Return the passage from the article below on the Louisiana differential diagnosis ruling, starting at "building_hospital_enschede_931283-scaledDoes a physician’s" and ending at "a differential diagnosis.". Copy it without any changes.

[[ Text segment, beginning ]]

Court Clarifies Use of Differential Diagnosis in Louisiana Medical Malpractice Case

building_hospital_enschede_931283-scaledDoes a physician’s use of differential diagnosis raise a medical malpractice issue in Louisiana? That question is at the center of a recent medical malpractice case out of Lake Charles. The Louisiana Third Circuit Court of Appeal addresses liability attached to a method of clinical diagnosis known as a differential diagnosis.  

On February 23, 2011, after experiencing two seizure-like episodes, Ms. Judith LeBlanc was seen in the emergency room of CHRISTUS Health Southwestern Louisiana (St. Patrick’s Hospital)  by her primary care physician Dr. Lewis. Ms. LeBlanc was being treated for a jaw infection and scheduled for a tooth extraction the next day. Dr. Lewis ordered several tests over the next few days to rule out multiple potential underlying conditions. Although Dr. Lewis made a differential diagnosis that included sepsis as a possibility, Ms. LeBlanc was not treated for sepsis because she displayed no signs of it. Two days after her discharge, Ms. LeBlanc developed seizure activity and cardiopulmonary arrest and eventually passed.  

A medical malpractice lawsuit was filed by Leblanc’s family. As part of the lawsuit, a Medical Review Panel met and found that neither St. Patrick’s nor Dr. Lewis breached the standard of care. St. Patrick’s and Dr. Lewis relied upon the Medical Review Panel’s findings in filing motions for summary judgment to dismiss the lawsuit.   The Fourteenth Judicial District Court for the Parish of Calcasieu granted those summary judgment motions and Leblanc appealed.  

In medical malpractice, a defendant must show that there is an absence of factual support for one or more elements essential to a plaintiff’s claim to show that there is no genuine issue of material fact. There are three elements the plaintiff must show, by a preponderance of the evidence: (1) the standard of care applicable; (2) that the defendant breached the standard of care; and (3) that there was a causal connection between the breach and resulting injury. See Djorghi v. Glass, 23 So.3d 996 (La. Ct. App. 2009).    

Leblanc’s family argued the District Court erred in finding that Dr. Lewis did not diagnose Ms. LeBlanc with sepsis upon hospital admission, even though his treatment plan was to treat sepsis with antibiotics and monitor.  The Third Circuit rejected the plaintiffs’ position that Dr. Lewis diagnosed Ms. LeBlanc with sepsis because of the nature of the differential diagnosis that Dr. Lewis conducted. 

A differential diagnosis is only a list of potential disorders that could be the cause of presenting symptoms and considers medical and family history. A differential diagnosis is used to help diagnose physical or mental health disorders that cause similar symptoms. Thus, a differential diagnosis (such as sepsis in this case) that has been ruled out does not establish a medical diagnosis for which a standard of care follows. Accordingly, the Third Circuit agreed with the District Court that Dr. Lewis did not breach the standard of care by failing to treat a condition that was merely one of several possible diagnoses.

[[ Text segment, end ]]
[[ Recorded information, beginning ]]

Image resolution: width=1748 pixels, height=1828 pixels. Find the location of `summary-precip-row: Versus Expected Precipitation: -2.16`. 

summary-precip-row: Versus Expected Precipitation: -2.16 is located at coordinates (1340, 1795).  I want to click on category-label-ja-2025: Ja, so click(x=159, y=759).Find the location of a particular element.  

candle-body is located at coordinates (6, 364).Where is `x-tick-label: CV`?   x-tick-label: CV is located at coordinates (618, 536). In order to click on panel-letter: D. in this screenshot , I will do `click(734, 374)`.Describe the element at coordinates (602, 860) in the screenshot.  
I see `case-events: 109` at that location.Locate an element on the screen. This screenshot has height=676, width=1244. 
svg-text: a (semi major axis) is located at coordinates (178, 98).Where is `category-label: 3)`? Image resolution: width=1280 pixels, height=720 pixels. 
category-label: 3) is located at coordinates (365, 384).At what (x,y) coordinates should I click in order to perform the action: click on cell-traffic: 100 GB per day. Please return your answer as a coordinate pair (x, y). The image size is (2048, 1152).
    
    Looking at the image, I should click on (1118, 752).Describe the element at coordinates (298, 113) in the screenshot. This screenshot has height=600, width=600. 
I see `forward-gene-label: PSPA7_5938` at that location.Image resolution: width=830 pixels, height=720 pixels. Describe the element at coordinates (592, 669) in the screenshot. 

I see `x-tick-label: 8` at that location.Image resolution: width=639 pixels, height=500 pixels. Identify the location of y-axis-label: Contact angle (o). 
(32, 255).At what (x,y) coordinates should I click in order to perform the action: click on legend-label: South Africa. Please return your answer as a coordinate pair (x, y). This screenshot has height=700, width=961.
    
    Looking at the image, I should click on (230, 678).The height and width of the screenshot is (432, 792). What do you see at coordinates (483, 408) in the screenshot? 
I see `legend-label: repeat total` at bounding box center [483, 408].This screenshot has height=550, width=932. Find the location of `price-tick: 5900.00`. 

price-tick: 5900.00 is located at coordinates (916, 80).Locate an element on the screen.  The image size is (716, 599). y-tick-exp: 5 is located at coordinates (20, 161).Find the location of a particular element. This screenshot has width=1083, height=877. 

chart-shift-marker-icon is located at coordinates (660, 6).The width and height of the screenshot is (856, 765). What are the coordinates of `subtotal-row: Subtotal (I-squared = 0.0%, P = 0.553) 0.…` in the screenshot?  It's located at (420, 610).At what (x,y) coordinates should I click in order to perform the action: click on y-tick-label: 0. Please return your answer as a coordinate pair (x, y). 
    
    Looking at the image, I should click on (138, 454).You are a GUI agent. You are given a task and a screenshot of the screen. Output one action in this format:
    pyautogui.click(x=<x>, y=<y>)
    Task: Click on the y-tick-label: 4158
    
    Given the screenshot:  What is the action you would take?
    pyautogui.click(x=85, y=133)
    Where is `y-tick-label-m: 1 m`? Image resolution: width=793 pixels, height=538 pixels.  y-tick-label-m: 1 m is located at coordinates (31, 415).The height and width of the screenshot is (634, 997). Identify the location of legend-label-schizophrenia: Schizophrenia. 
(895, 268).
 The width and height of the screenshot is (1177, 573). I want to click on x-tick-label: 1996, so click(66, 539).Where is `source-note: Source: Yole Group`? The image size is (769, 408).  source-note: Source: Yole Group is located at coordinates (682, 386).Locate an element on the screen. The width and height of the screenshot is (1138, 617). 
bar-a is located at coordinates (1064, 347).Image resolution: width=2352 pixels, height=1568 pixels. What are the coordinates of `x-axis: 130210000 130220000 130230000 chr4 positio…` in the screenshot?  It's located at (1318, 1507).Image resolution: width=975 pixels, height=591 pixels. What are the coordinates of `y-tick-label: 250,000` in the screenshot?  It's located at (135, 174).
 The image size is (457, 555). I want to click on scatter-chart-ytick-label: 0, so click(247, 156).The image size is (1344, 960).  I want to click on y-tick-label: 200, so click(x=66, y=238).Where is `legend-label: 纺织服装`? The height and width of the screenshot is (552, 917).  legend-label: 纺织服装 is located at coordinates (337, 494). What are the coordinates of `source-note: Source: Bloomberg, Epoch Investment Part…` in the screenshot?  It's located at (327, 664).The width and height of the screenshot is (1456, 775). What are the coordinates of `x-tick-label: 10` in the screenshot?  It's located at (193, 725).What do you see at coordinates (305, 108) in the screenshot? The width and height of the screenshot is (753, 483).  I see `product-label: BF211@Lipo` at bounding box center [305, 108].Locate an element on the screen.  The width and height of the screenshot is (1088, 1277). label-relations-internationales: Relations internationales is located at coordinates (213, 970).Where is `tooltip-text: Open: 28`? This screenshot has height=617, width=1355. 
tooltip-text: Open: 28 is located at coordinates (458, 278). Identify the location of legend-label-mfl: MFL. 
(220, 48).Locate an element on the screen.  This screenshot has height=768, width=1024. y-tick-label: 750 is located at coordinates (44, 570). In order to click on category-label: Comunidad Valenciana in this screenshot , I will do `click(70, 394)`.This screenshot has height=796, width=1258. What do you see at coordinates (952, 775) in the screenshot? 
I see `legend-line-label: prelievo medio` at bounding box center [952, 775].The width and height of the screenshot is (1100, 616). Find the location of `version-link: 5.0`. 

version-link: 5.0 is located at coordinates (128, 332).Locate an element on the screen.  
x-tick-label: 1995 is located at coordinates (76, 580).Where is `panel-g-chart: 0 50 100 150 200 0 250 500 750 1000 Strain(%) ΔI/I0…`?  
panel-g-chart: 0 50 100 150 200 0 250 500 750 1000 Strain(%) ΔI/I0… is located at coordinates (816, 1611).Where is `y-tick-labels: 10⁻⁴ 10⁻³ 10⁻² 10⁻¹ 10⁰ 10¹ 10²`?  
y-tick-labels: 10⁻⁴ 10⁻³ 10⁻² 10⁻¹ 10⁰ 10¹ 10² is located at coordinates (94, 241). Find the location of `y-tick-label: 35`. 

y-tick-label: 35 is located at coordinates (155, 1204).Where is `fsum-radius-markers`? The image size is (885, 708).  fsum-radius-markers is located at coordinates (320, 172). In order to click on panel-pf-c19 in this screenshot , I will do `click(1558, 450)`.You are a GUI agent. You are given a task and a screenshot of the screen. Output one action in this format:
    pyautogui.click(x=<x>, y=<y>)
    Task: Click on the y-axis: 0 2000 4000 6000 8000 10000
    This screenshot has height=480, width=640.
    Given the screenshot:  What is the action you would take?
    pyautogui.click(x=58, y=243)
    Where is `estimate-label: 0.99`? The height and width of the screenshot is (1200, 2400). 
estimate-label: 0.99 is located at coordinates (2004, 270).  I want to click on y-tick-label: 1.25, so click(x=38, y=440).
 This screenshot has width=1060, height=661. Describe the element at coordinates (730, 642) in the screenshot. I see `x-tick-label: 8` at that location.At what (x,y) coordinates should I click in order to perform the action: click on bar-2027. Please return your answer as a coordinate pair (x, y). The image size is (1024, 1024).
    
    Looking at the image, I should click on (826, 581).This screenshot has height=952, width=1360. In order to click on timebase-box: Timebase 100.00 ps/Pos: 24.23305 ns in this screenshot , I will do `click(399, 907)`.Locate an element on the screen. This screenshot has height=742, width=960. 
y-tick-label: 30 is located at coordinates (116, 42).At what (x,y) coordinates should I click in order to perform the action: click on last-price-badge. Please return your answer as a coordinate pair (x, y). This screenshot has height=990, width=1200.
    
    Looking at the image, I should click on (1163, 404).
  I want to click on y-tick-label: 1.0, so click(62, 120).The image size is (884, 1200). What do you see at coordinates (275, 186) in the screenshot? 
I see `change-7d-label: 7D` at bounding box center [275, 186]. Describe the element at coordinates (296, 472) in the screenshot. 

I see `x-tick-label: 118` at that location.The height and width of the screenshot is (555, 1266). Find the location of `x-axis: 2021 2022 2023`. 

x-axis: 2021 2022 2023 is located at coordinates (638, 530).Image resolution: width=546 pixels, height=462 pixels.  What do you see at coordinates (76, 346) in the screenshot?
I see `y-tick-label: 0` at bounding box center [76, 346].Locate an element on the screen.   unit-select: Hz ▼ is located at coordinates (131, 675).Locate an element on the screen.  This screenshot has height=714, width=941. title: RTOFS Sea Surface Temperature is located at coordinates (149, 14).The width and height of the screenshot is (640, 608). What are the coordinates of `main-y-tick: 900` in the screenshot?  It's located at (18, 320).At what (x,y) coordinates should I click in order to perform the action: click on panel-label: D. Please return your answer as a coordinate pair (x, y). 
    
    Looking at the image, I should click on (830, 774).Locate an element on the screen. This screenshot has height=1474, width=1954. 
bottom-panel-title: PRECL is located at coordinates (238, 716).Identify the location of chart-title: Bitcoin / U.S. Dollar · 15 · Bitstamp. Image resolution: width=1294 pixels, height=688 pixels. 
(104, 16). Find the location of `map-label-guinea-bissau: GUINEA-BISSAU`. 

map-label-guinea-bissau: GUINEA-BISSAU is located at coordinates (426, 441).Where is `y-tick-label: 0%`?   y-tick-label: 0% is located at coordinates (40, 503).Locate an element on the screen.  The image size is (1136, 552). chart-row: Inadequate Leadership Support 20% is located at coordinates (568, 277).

[[ Recorded information, end ]]

(Reply to the exercise):
building_hospital_enschede_931283-scaledDoes a physician’s use of differential diagnosis raise a medical malpractice issue in Louisiana? That question is at the center of a recent medical malpractice case out of Lake Charles. The Louisiana Third Circuit Court of Appeal addresses liability attached to a method of clinical diagnosis known as a differential diagnosis.